** EXERCISE DIRECTIONS **
Return each of the entries below precisely as it appears.

** Stored data entries **

- - -

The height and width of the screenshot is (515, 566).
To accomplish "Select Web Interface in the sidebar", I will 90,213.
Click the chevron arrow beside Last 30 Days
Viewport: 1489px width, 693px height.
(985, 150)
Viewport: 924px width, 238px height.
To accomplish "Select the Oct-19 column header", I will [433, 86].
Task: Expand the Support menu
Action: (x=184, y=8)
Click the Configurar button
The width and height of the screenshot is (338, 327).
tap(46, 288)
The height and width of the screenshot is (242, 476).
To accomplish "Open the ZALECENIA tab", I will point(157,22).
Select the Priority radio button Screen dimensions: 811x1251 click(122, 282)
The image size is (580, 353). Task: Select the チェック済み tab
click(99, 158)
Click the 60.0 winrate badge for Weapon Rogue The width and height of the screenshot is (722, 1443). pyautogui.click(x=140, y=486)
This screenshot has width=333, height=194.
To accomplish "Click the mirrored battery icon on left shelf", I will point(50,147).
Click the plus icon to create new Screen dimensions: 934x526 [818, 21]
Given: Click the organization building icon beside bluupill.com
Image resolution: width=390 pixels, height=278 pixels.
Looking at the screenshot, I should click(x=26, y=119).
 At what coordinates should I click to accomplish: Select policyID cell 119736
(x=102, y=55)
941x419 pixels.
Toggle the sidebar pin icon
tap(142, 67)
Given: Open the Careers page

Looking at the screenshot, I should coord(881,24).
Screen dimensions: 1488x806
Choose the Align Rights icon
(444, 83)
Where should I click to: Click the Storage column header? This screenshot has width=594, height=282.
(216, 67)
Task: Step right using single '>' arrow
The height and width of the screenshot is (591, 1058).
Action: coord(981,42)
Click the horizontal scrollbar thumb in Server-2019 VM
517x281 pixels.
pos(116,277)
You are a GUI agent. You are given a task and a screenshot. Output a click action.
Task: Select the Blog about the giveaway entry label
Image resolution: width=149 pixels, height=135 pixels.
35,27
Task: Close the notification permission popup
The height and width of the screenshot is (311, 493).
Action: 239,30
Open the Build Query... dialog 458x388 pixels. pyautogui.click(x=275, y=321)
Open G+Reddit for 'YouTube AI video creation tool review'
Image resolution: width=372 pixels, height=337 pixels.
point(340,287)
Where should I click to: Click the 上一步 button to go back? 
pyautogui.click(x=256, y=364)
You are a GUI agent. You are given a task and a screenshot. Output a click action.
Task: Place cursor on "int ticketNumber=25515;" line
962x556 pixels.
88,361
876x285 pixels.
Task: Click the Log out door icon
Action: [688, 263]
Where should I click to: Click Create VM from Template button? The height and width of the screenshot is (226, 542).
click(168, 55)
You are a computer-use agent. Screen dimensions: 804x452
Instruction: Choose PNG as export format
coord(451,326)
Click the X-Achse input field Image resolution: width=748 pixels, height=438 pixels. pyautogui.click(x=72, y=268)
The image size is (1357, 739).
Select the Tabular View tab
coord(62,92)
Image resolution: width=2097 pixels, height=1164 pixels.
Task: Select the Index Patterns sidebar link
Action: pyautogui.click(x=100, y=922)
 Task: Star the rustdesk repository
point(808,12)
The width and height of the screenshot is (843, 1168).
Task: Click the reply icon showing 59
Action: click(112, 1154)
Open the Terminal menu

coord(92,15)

- - -

** PROBLEM SOLUTION **
The height and width of the screenshot is (515, 566).
To accomplish "Select Web Interface in the sidebar", I will 90,213.
Click the chevron arrow beside Last 30 Days
Viewport: 1489px width, 693px height.
(985, 150)
Viewport: 924px width, 238px height.
To accomplish "Select the Oct-19 column header", I will [433, 86].
Task: Expand the Support menu
Action: (x=184, y=8)
Click the Configurar button
The width and height of the screenshot is (338, 327).
tap(46, 288)
The height and width of the screenshot is (242, 476).
To accomplish "Open the ZALECENIA tab", I will point(157,22).
Select the Priority radio button Screen dimensions: 811x1251 click(122, 282)
The image size is (580, 353). Task: Select the チェック済み tab
click(99, 158)
Click the 60.0 winrate badge for Weapon Rogue The width and height of the screenshot is (722, 1443). pyautogui.click(x=140, y=486)
This screenshot has width=333, height=194.
To accomplish "Click the mirrored battery icon on left shelf", I will point(50,147).
Click the plus icon to create new Screen dimensions: 934x526 [818, 21]
Given: Click the organization building icon beside bluupill.com
Image resolution: width=390 pixels, height=278 pixels.
Looking at the screenshot, I should click(x=26, y=119).
 At what coordinates should I click to accomplish: Select policyID cell 119736
(x=102, y=55)
941x419 pixels.
Toggle the sidebar pin icon
tap(142, 67)
Given: Open the Careers page

Looking at the screenshot, I should coord(881,24).
Screen dimensions: 1488x806
Choose the Align Rights icon
(444, 83)
Where should I click to: Click the Storage column header? This screenshot has width=594, height=282.
(216, 67)
Task: Step right using single '>' arrow
The height and width of the screenshot is (591, 1058).
Action: coord(981,42)
Click the horizontal scrollbar thumb in Server-2019 VM
517x281 pixels.
pos(116,277)
You are a GUI agent. You are given a task and a screenshot. Output a click action.
Task: Select the Blog about the giveaway entry label
Image resolution: width=149 pixels, height=135 pixels.
35,27
Task: Close the notification permission popup
The height and width of the screenshot is (311, 493).
Action: 239,30
Open the Build Query... dialog 458x388 pixels. pyautogui.click(x=275, y=321)
Open G+Reddit for 'YouTube AI video creation tool review'
Image resolution: width=372 pixels, height=337 pixels.
point(340,287)
Where should I click to: Click the 上一步 button to go back? 
pyautogui.click(x=256, y=364)
You are a GUI agent. You are given a task and a screenshot. Output a click action.
Task: Place cursor on "int ticketNumber=25515;" line
962x556 pixels.
88,361
876x285 pixels.
Task: Click the Log out door icon
Action: [688, 263]
Where should I click to: Click Create VM from Template button? The height and width of the screenshot is (226, 542).
click(168, 55)
You are a computer-use agent. Screen dimensions: 804x452
Instruction: Choose PNG as export format
coord(451,326)
Click the X-Achse input field Image resolution: width=748 pixels, height=438 pixels. pyautogui.click(x=72, y=268)
The image size is (1357, 739).
Select the Tabular View tab
coord(62,92)
Image resolution: width=2097 pixels, height=1164 pixels.
Task: Select the Index Patterns sidebar link
Action: pyautogui.click(x=100, y=922)
 Task: Star the rustdesk repository
point(808,12)
The width and height of the screenshot is (843, 1168).
Task: Click the reply icon showing 59
Action: click(112, 1154)
Open the Terminal menu

coord(92,15)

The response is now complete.